[Required work] Every line below from the one containing "Click the 23 mrt axis date label" through the one containing "Given: Open the" is to be printed exactly, with the pictures omitted.
◇ ◇ ◇
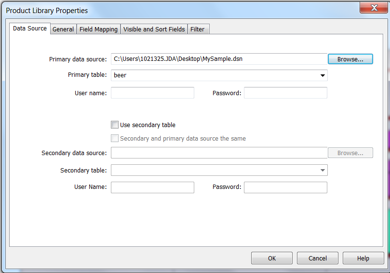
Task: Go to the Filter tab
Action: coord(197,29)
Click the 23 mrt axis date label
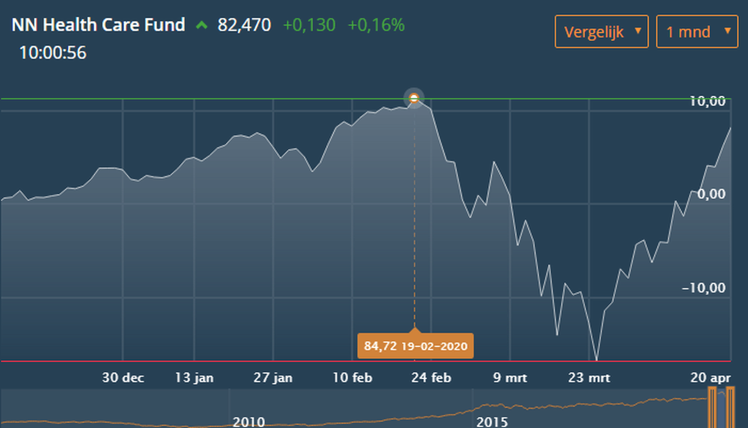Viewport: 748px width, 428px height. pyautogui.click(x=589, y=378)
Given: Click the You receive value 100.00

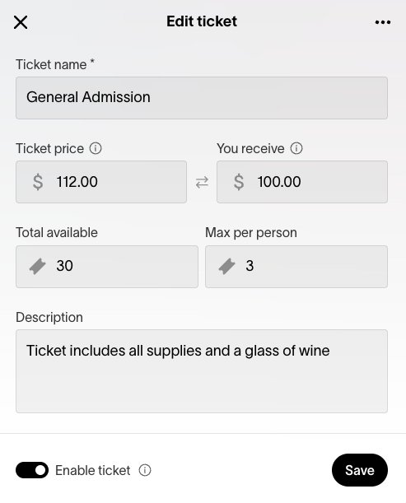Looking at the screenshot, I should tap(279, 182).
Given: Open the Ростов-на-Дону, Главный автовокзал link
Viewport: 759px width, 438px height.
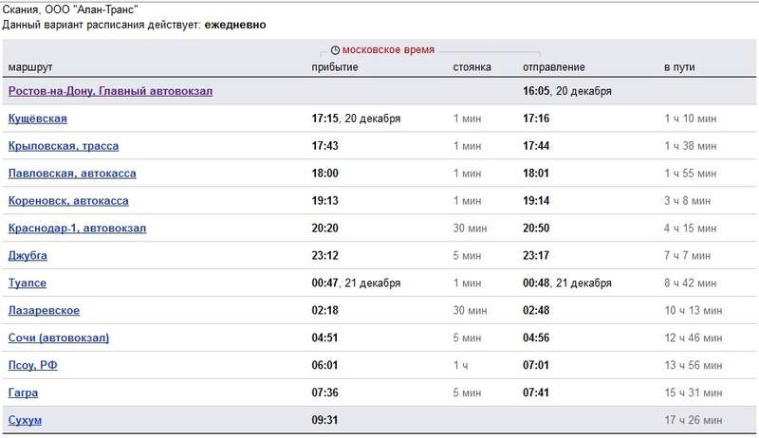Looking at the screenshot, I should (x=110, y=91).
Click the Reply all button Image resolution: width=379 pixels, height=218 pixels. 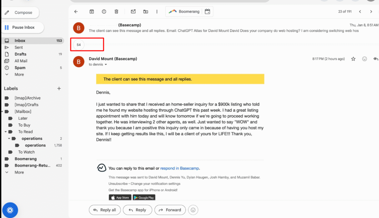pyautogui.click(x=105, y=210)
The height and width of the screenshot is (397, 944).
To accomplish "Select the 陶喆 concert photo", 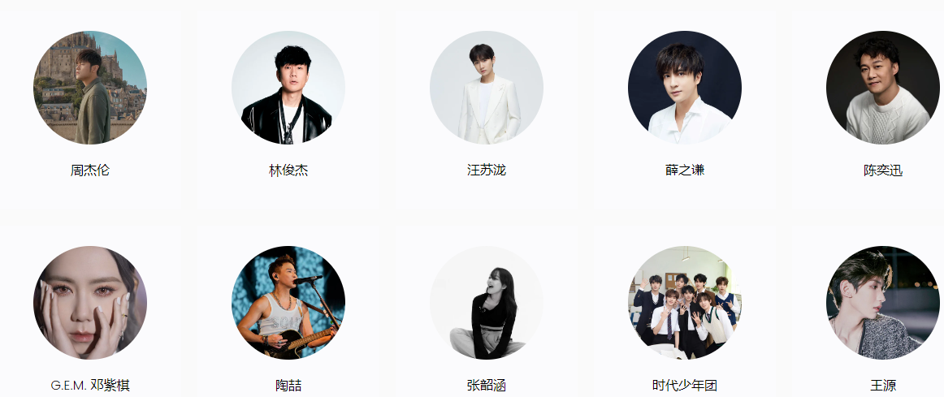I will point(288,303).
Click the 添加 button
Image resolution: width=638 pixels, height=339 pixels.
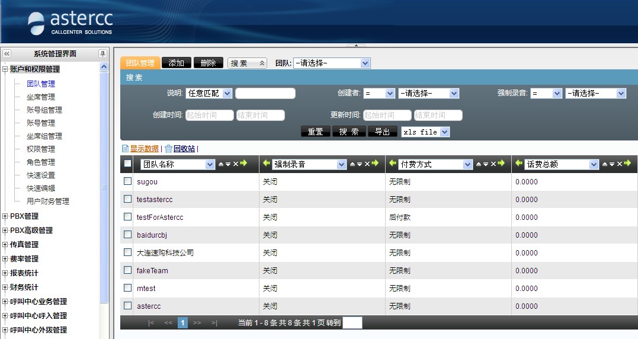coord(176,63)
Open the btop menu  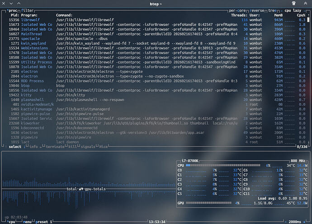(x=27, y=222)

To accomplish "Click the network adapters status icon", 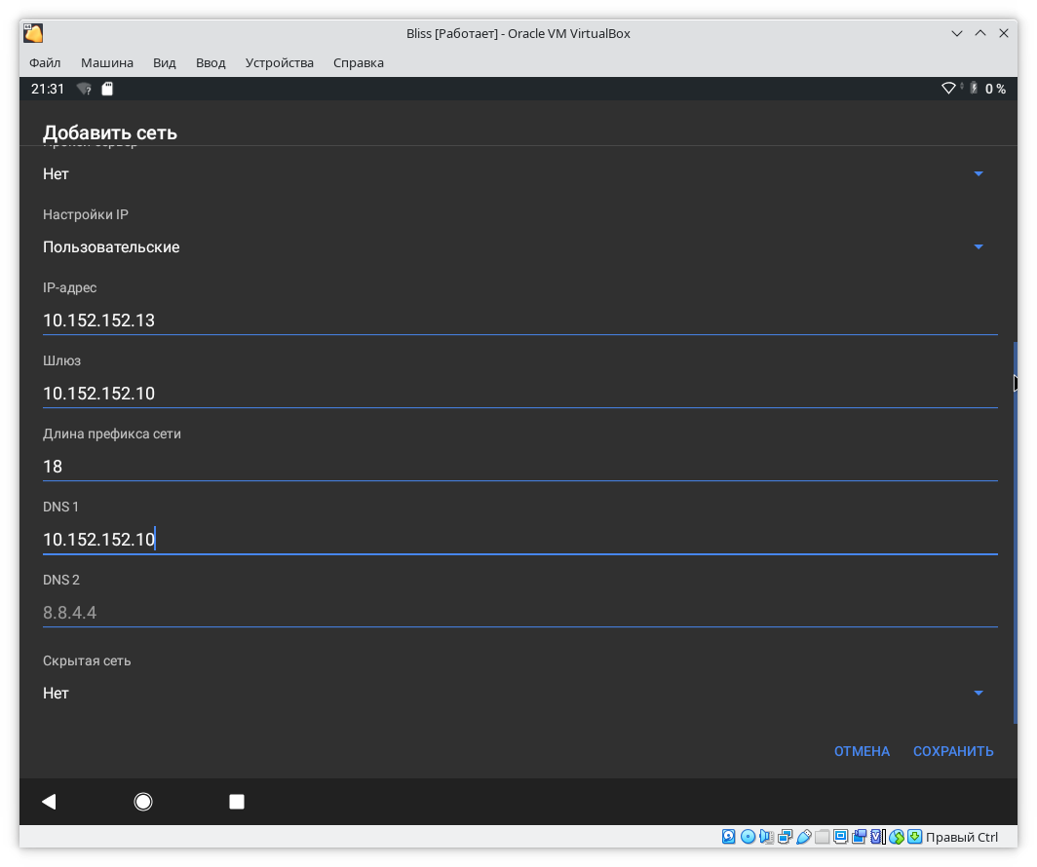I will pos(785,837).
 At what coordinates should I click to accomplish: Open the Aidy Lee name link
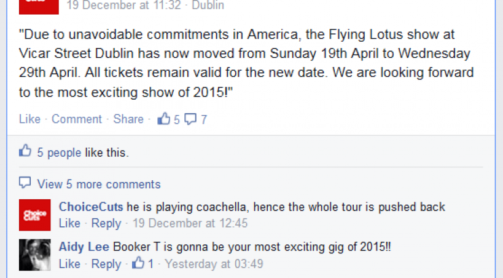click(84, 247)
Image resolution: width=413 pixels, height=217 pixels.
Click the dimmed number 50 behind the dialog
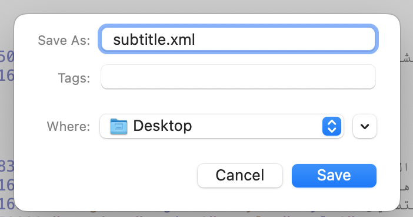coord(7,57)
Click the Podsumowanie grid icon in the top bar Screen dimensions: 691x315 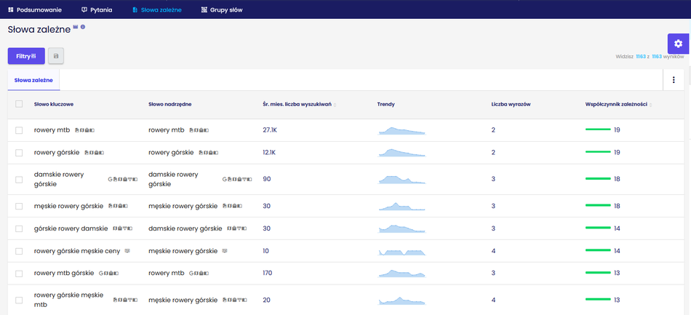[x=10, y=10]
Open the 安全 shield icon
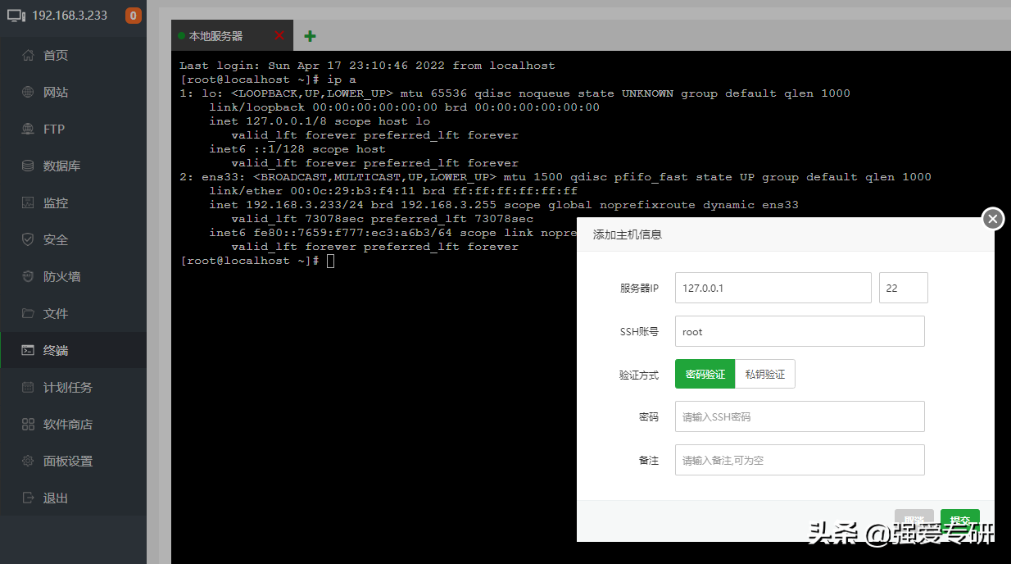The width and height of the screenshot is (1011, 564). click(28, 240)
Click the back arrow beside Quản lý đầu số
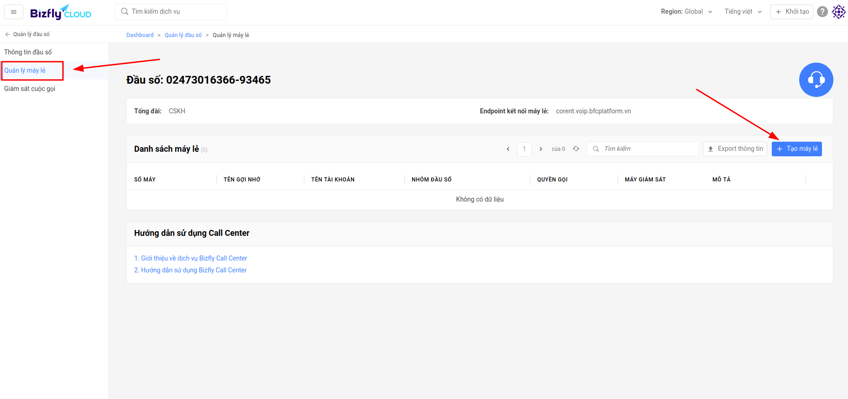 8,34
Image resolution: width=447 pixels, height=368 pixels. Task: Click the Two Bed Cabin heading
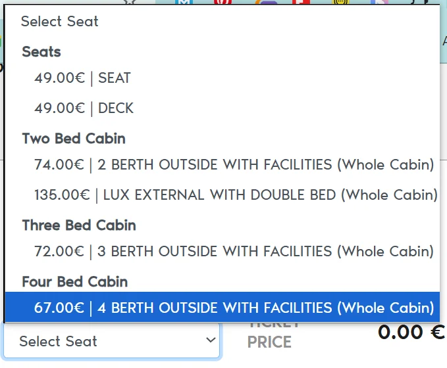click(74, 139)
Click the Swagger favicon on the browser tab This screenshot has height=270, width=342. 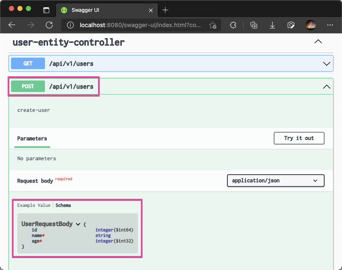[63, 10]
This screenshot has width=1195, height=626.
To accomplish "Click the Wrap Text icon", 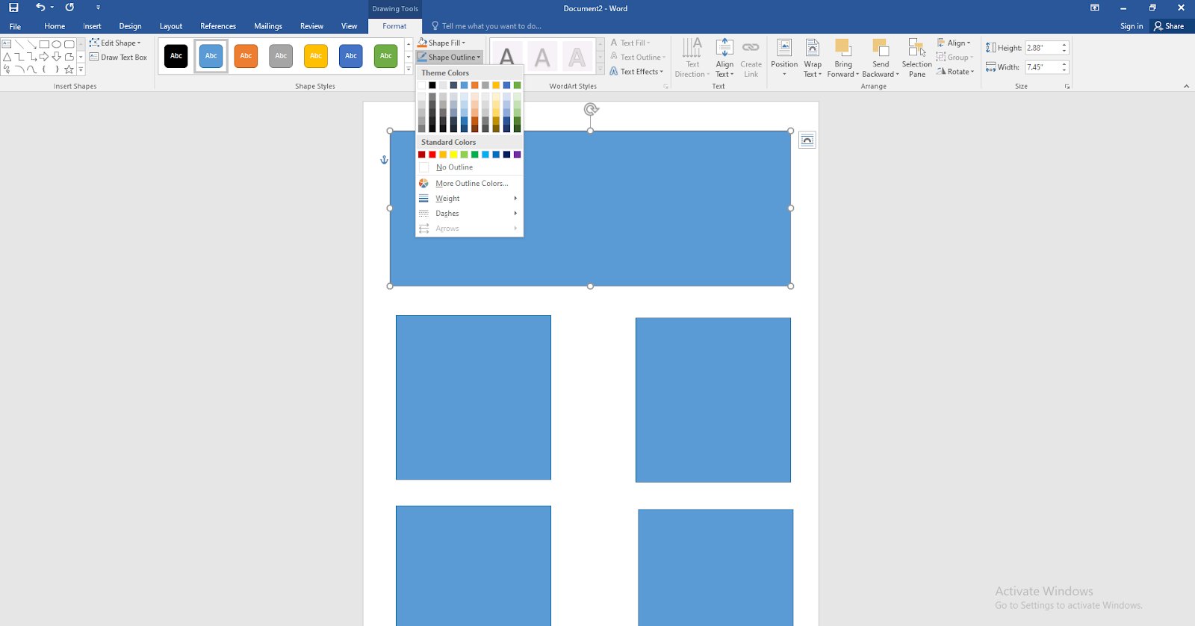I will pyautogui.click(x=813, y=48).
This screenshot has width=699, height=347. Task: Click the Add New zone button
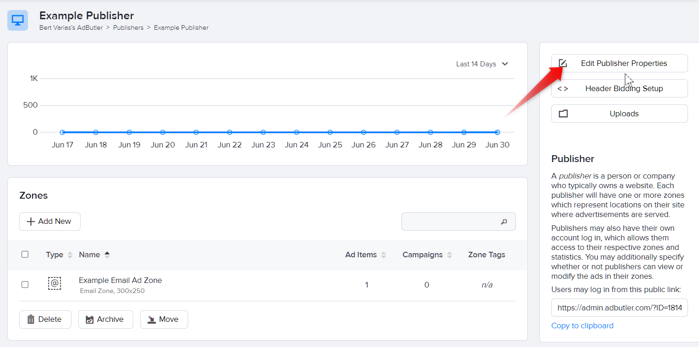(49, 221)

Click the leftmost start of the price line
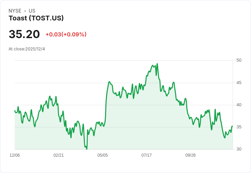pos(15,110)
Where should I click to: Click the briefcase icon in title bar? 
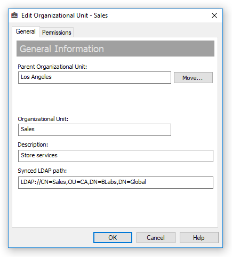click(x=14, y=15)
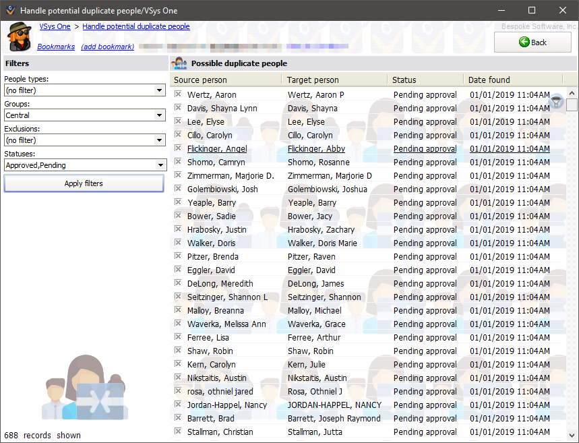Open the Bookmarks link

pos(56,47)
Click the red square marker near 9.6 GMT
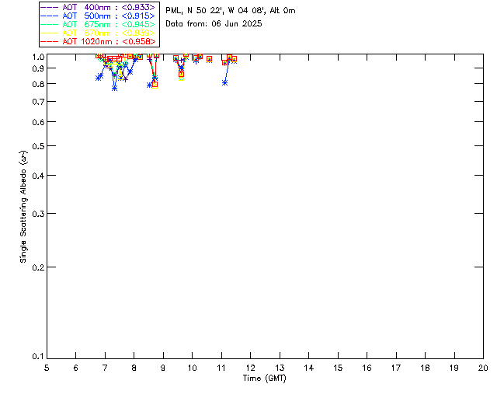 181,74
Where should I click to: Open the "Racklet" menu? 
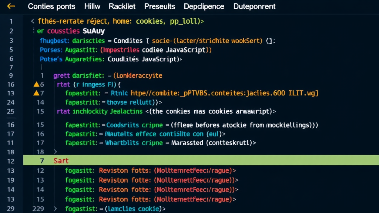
◇ ◇ ◇
[Written response]
Click the 23 mrt axis date label
Viewport: 748px width, 428px height. pyautogui.click(x=589, y=378)
Given: Click the You receive value 100.00

Looking at the screenshot, I should tap(279, 182).
Given: Open the Ростов-на-Дону, Главный автовокзал link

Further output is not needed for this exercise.